Records for the exercise:
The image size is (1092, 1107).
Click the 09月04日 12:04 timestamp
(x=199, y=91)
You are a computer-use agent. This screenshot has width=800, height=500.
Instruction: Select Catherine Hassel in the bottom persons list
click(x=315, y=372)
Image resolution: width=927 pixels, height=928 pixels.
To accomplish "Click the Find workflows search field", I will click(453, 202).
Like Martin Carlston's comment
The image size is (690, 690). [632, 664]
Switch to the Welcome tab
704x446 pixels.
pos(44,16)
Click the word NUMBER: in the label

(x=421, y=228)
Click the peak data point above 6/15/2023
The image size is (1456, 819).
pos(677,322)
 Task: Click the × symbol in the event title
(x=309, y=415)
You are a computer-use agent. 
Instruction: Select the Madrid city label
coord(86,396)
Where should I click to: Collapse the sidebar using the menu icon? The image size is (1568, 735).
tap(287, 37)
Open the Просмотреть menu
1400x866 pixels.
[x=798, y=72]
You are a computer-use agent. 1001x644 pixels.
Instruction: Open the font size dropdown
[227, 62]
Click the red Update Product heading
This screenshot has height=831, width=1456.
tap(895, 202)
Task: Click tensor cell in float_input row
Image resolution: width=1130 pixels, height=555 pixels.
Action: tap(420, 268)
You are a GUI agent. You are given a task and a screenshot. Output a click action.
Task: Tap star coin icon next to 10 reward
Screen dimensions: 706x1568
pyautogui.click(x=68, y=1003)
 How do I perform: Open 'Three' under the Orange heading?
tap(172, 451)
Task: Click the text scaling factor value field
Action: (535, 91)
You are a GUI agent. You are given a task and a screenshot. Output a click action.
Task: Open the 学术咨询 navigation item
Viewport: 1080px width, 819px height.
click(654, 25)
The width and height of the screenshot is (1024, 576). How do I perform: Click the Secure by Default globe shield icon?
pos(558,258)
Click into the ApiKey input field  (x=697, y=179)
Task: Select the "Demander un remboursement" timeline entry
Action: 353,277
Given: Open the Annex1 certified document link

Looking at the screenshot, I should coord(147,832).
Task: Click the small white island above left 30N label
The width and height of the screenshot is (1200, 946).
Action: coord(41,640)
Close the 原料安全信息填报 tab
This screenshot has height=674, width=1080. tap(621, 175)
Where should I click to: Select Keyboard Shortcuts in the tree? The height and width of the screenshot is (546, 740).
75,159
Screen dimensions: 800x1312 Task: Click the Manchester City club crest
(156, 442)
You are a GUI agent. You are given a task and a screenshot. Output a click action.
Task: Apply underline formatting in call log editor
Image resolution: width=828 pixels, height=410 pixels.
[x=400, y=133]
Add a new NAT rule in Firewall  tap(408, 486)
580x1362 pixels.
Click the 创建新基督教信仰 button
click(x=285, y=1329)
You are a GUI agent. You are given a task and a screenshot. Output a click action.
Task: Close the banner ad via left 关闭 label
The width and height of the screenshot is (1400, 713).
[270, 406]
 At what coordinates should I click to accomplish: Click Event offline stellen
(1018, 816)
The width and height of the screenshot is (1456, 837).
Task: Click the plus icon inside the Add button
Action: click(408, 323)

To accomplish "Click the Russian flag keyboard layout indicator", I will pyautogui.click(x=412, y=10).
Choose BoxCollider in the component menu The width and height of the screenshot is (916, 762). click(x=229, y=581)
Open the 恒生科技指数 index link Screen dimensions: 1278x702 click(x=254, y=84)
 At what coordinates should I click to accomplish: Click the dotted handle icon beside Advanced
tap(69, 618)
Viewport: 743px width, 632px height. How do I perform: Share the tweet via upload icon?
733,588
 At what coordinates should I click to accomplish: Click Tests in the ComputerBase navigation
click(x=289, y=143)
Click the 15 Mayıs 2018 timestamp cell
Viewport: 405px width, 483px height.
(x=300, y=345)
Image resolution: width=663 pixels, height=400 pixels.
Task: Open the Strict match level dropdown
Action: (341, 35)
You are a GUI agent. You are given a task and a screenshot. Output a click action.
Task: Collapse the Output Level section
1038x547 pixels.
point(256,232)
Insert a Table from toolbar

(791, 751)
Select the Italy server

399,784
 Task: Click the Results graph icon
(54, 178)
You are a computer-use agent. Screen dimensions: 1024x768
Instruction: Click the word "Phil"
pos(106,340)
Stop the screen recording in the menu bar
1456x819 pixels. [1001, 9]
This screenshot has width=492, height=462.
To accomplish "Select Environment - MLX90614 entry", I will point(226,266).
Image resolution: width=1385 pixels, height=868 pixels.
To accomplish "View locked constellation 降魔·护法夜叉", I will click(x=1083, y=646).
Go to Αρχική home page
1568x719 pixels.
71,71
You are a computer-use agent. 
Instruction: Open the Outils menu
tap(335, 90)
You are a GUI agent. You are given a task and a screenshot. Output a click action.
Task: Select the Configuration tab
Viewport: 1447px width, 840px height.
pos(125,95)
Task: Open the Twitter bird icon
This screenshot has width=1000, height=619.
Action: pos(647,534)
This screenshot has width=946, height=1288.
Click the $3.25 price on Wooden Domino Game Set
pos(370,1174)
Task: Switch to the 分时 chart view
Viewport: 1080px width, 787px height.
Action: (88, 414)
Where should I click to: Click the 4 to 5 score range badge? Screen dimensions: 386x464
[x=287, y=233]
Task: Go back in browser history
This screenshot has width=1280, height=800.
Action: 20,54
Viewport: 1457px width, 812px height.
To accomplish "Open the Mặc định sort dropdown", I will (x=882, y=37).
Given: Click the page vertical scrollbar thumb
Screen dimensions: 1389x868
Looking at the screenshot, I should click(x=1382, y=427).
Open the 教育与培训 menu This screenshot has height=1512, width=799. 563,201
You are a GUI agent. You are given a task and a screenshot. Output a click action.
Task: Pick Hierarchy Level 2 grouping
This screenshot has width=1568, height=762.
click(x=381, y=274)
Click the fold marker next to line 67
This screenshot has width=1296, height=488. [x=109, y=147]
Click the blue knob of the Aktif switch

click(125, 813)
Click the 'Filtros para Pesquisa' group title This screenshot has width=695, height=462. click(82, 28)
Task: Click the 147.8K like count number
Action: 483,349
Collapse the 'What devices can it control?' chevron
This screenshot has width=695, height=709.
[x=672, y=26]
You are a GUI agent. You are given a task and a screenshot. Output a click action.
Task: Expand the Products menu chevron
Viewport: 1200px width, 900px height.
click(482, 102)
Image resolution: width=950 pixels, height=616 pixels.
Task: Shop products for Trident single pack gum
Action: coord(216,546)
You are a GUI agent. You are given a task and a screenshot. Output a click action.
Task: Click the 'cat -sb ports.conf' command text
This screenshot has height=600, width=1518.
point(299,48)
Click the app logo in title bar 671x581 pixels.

What is being asked:
Put the lines of all the entries above into a Markdown table with the columns Row and Line. Number the rows in order and leave out blank lines.

Final result:
| Row | Line |
|---|---|
| 1 | The image size is (1092, 1107). |
| 2 | Click the 09月04日 12:04 timestamp |
| 3 | (x=199, y=91) |
| 4 | You are a computer-use agent. This screenshot has width=800, height=500. |
| 5 | Instruction: Select Catherine Hassel in the bottom persons list |
| 6 | click(x=315, y=372) |
| 7 | Image resolution: width=927 pixels, height=928 pixels. |
| 8 | To accomplish "Click the Find workflows search field", I will click(453, 202). |
| 9 | Like Martin Carlston's comment |
| 10 | The image size is (690, 690). [632, 664] |
| 11 | Switch to the Welcome tab |
| 12 | 704x446 pixels. |
| 13 | pos(44,16) |
| 14 | Click the word NUMBER: in the label |
| 15 | (x=421, y=228) |
| 16 | Click the peak data point above 6/15/2023 |
| 17 | The image size is (1456, 819). |
| 18 | pos(677,322) |
| 19 |  Task: Click the × symbol in the event title |
| 20 | (x=309, y=415) |
| 21 | You are a computer-use agent.  |
| 22 | Instruction: Select the Madrid city label |
| 23 | coord(86,396) |
| 24 | Where should I click to: Collapse the sidebar using the menu icon? The image size is (1568, 735). |
| 25 | tap(287, 37) |
| 26 | Open the Просмотреть menu |
| 27 | 1400x866 pixels. |
| 28 | [x=798, y=72] |
| 29 | You are a computer-use agent. 1001x644 pixels. |
| 30 | Instruction: Open the font size dropdown |
| 31 | [227, 62] |
| 32 | Click the red Update Product heading |
| 33 | This screenshot has height=831, width=1456. |
| 34 | tap(895, 202) |
| 35 | Task: Click tensor cell in float_input row |
| 36 | Image resolution: width=1130 pixels, height=555 pixels. |
| 37 | Action: tap(420, 268) |
| 38 | You are a GUI agent. You are given a task and a screenshot. Output a click action. |
| 39 | Task: Tap star coin icon next to 10 reward |
| 40 | Screen dimensions: 706x1568 |
| 41 | pyautogui.click(x=68, y=1003) |
| 42 |  How do I perform: Open 'Three' under the Orange heading? |
| 43 | tap(172, 451) |
| 44 | Task: Click the text scaling factor value field |
| 45 | Action: (535, 91) |
| 46 | You are a GUI agent. You are given a task and a screenshot. Output a click action. |
| 47 | Task: Open the 学术咨询 navigation item |
| 48 | Viewport: 1080px width, 819px height. |
| 49 | click(654, 25) |
| 50 | The width and height of the screenshot is (1024, 576). How do I perform: Click the Secure by Default globe shield icon? |
| 51 | pos(558,258) |
| 52 | Click into the ApiKey input field  (x=697, y=179) |
| 53 | Task: Select the "Demander un remboursement" timeline entry |
| 54 | Action: 353,277 |
| 55 | Given: Open the Annex1 certified document link |
| 56 | Looking at the screenshot, I should coord(147,832). |
| 57 | Task: Click the small white island above left 30N label |
| 58 | The width and height of the screenshot is (1200, 946). |
| 59 | Action: coord(41,640) |
| 60 | Close the 原料安全信息填报 tab |
| 61 | This screenshot has height=674, width=1080. tap(621, 175) |
| 62 | Where should I click to: Select Keyboard Shortcuts in the tree? The height and width of the screenshot is (546, 740). |
| 63 | 75,159 |
| 64 | Screen dimensions: 800x1312 Task: Click the Manchester City club crest |
| 65 | (156, 442) |
| 66 | You are a GUI agent. You are given a task and a screenshot. Output a click action. |
| 67 | Task: Apply underline formatting in call log editor |
| 68 | Image resolution: width=828 pixels, height=410 pixels. |
| 69 | [x=400, y=133] |
| 70 | Add a new NAT rule in Firewall  tap(408, 486) |
| 71 | 580x1362 pixels. |
| 72 | Click the 创建新基督教信仰 button |
| 73 | click(x=285, y=1329) |
| 74 | You are a GUI agent. You are given a task and a screenshot. Output a click action. |
| 75 | Task: Close the banner ad via left 关闭 label |
| 76 | The width and height of the screenshot is (1400, 713). |
| 77 | [270, 406] |
| 78 |  At what coordinates should I click to accomplish: Click Event offline stellen |
| 79 | (1018, 816) |
| 80 | The width and height of the screenshot is (1456, 837). |
| 81 | Task: Click the plus icon inside the Add button |
| 82 | Action: click(408, 323) |
| 83 | To accomplish "Click the Russian flag keyboard layout indicator", I will pyautogui.click(x=412, y=10). |
| 84 | Choose BoxCollider in the component menu The width and height of the screenshot is (916, 762). click(x=229, y=581) |
| 85 | Open the 恒生科技指数 index link Screen dimensions: 1278x702 click(x=254, y=84) |
| 86 |  At what coordinates should I click to accomplish: Click the dotted handle icon beside Advanced |
| 87 | tap(69, 618) |
| 88 | Viewport: 743px width, 632px height. How do I perform: Share the tweet via upload icon? |
| 89 | 733,588 |
| 90 |  At what coordinates should I click to accomplish: Click Tests in the ComputerBase navigation |
| 91 | click(x=289, y=143) |
| 92 | Click the 15 Mayıs 2018 timestamp cell |
| 93 | Viewport: 405px width, 483px height. |
| 94 | (x=300, y=345) |
| 95 | Image resolution: width=663 pixels, height=400 pixels. |
| 96 | Task: Open the Strict match level dropdown |
| 97 | Action: (341, 35) |
| 98 | You are a GUI agent. You are given a task and a screenshot. Output a click action. |
| 99 | Task: Collapse the Output Level section |
| 100 | 1038x547 pixels. |
| 101 | point(256,232) |
| 102 | Insert a Table from toolbar |
| 103 | (791, 751) |
| 104 | Select the Italy server |
| 105 | 399,784 |
| 106 |  Task: Click the Results graph icon |
| 107 | (54, 178) |
| 108 | You are a computer-use agent. Screen dimensions: 1024x768 |
| 109 | Instruction: Click the word "Phil" |
| 110 | pos(106,340) |
| 111 | Stop the screen recording in the menu bar |
| 112 | 1456x819 pixels. [1001, 9] |
| 113 | This screenshot has width=492, height=462. |
| 114 | To accomplish "Select Environment - MLX90614 entry", I will point(226,266). |
| 115 | Image resolution: width=1385 pixels, height=868 pixels. |
| 116 | To accomplish "View locked constellation 降魔·护法夜叉", I will click(x=1083, y=646). |
| 117 | Go to Αρχική home page |
| 118 | 1568x719 pixels. |
| 119 | 71,71 |
| 120 | You are a computer-use agent.  |
| 121 | Instruction: Open the Outils menu |
| 122 | tap(335, 90) |
| 123 | You are a GUI agent. You are given a task and a screenshot. Output a click action. |
| 124 | Task: Select the Configuration tab |
| 125 | Viewport: 1447px width, 840px height. |
| 126 | pos(125,95) |
| 127 | Task: Open the Twitter bird icon |
| 128 | This screenshot has width=1000, height=619. |
| 129 | Action: pos(647,534) |
| 130 | This screenshot has width=946, height=1288. |
| 131 | Click the $3.25 price on Wooden Domino Game Set |
| 132 | pos(370,1174) |
| 133 | Task: Switch to the 分时 chart view |
| 134 | Viewport: 1080px width, 787px height. |
| 135 | Action: (88, 414) |
| 136 | Where should I click to: Click the 4 to 5 score range badge? Screen dimensions: 386x464 |
| 137 | [x=287, y=233] |
| 138 | Task: Go back in browser history |
| 139 | This screenshot has width=1280, height=800. |
| 140 | Action: 20,54 |
| 141 | Viewport: 1457px width, 812px height. |
| 142 | To accomplish "Open the Mặc định sort dropdown", I will (x=882, y=37). |
| 143 | Given: Click the page vertical scrollbar thumb |
| 144 | Screen dimensions: 1389x868 |
| 145 | Looking at the screenshot, I should click(x=1382, y=427). |
| 146 | Open the 教育与培训 menu This screenshot has height=1512, width=799. 563,201 |
| 147 | You are a GUI agent. You are given a task and a screenshot. Output a click action. |
| 148 | Task: Pick Hierarchy Level 2 grouping |
| 149 | This screenshot has width=1568, height=762. |
| 150 | click(x=381, y=274) |
| 151 | Click the fold marker next to line 67 |
| 152 | This screenshot has width=1296, height=488. [x=109, y=147] |
| 153 | Click the blue knob of the Aktif switch |
| 154 | click(125, 813) |
| 155 | Click the 'Filtros para Pesquisa' group title This screenshot has width=695, height=462. click(82, 28) |
| 156 | Task: Click the 147.8K like count number |
| 157 | Action: 483,349 |
| 158 | Collapse the 'What devices can it control?' chevron |
| 159 | This screenshot has width=695, height=709. |
| 160 | [x=672, y=26] |
| 161 | You are a GUI agent. You are given a task and a screenshot. Output a click action. |
| 162 | Task: Expand the Products menu chevron |
| 163 | Viewport: 1200px width, 900px height. |
| 164 | click(482, 102) |
| 165 | Image resolution: width=950 pixels, height=616 pixels. |
| 166 | Task: Shop products for Trident single pack gum |
| 167 | Action: coord(216,546) |
| 168 | You are a GUI agent. You are given a task and a screenshot. Output a click action. |
| 169 | Task: Click the 'cat -sb ports.conf' command text |
| 170 | This screenshot has height=600, width=1518. |
| 171 | point(299,48) |
| 172 | Click the app logo in title bar 671x581 pixels. |